Bulb fennel (known officially as Florence fennel) is grown for the swollen stem that forms right above the ground. When fully formed, these bulbs are harvested and can be cooked or eaten raw.
Both types of fennel are usually grown as annuals, although they are technically short-lived perennials (meaning the plants fade out after a few years). They thrive in cool weather, which is important to keep in mind as you plan your planting schedule.
On average, herb fennel will grow about 3-5’ tall! This means that just one or two plants will provide you with a lot of foliage.
Bulb fennel is typically shorter – about 2-3’ in height.
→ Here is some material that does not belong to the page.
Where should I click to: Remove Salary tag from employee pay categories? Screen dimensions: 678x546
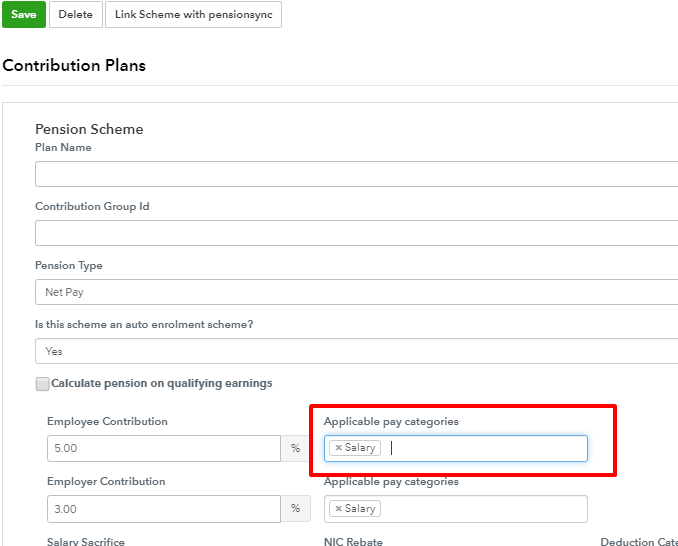[338, 448]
Each plant will produce one bulb, so grow as many as you think you’ll eat.
Best Fennel Varieties
When picking out fennel seeds or plants, the most important part is choosing either bulb fennel or herb fennel, depending on which one you want to grow. Here are some of the top cultivars in both categories. Some varieties are more difficult to find seeds for. I’ve linked to seeds when possible to help you out.
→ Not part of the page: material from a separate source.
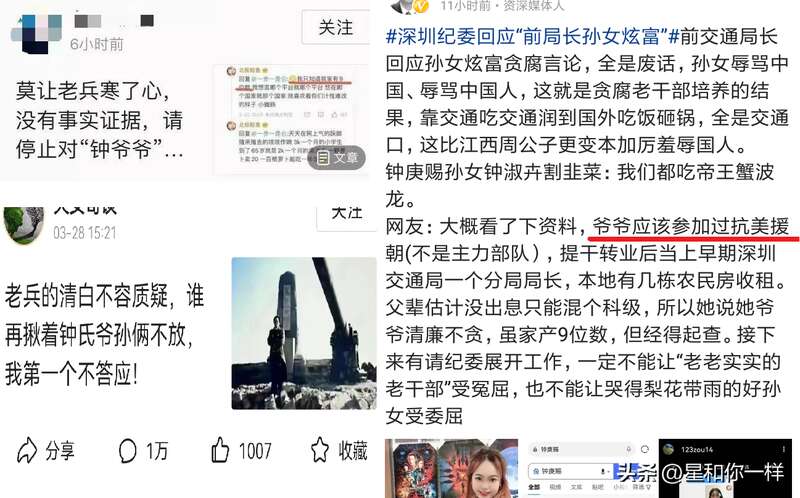Click the 123zou14 round avatar

click(x=668, y=449)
- ‘Florence’– Green-leaved variety grown for its bulbs and foliage. This is the most common fennel variety and one of the easiest to grow. If you’ve never grown fennel before, it’s a great choice.
- ‘Grosfruchtiger’ – Vigorous green fennel (herb)
- ‘Bronze’ – Bronze-leaved fennel with a reddish hue that is edible and ornamental (herb)
- ‘Orion’ – Bolt resistant hybrid with large bulbs (bulb)
- ‘Orazio’– High yields of round bulbs (bulb)
- ‘Solaris’– Fast-growing, semi-flat bulbs (bulb)
- ‘Fino’– Very reliable, best for fall harvest (bulb)
How to Grow Fennel from Seed
Like other plants in the carrot family, fennel develops a long taproot, which means that transplanting frequently isn’t successful. For this reason, the preferred method is to plant your fennel seeds straight in the garden unless you need to get a headstart indoors.
You can start sowing seeds any time after the last frost in spring. It’s good to get them in the ground as soon as possible because the plants grow best in cool weather.
Seeds should be planted about ¼-½” deep and spaced a few inches apart to start with. Once your seeds germinate and grow a few inches tall, thin them to a spacing of at least 12”.
Germination usually takes 7-14 days in an optimal soil temperature of 60-70°F. If you planted in colder soil, it may take a little longer.
At first, fennel seeds look sort of like thin blades of grass. Don’t mistake them for weeds and pull them out! Fennel is a dicot, which means you’ll see a pair of leaves. Grass is a monocot and only has one seed leaf. (Discover more about monocots vs dictots here.)
Below you can see a very close up photo of a fennel seedling after it’s sprouted “true leaves.”
Sowing Fennel Indoors
If you only have a short period of cool weather in the spring, you may want to start seeds indoors so that plants will mature more quickly when they go in the garden.
You can grow fennel in seed-starting trays, but biodegradable pots are a better choice. This lessens the transplant shock when you transition the seedlings to your garden, which is important because fennel doesn’t always transplant well.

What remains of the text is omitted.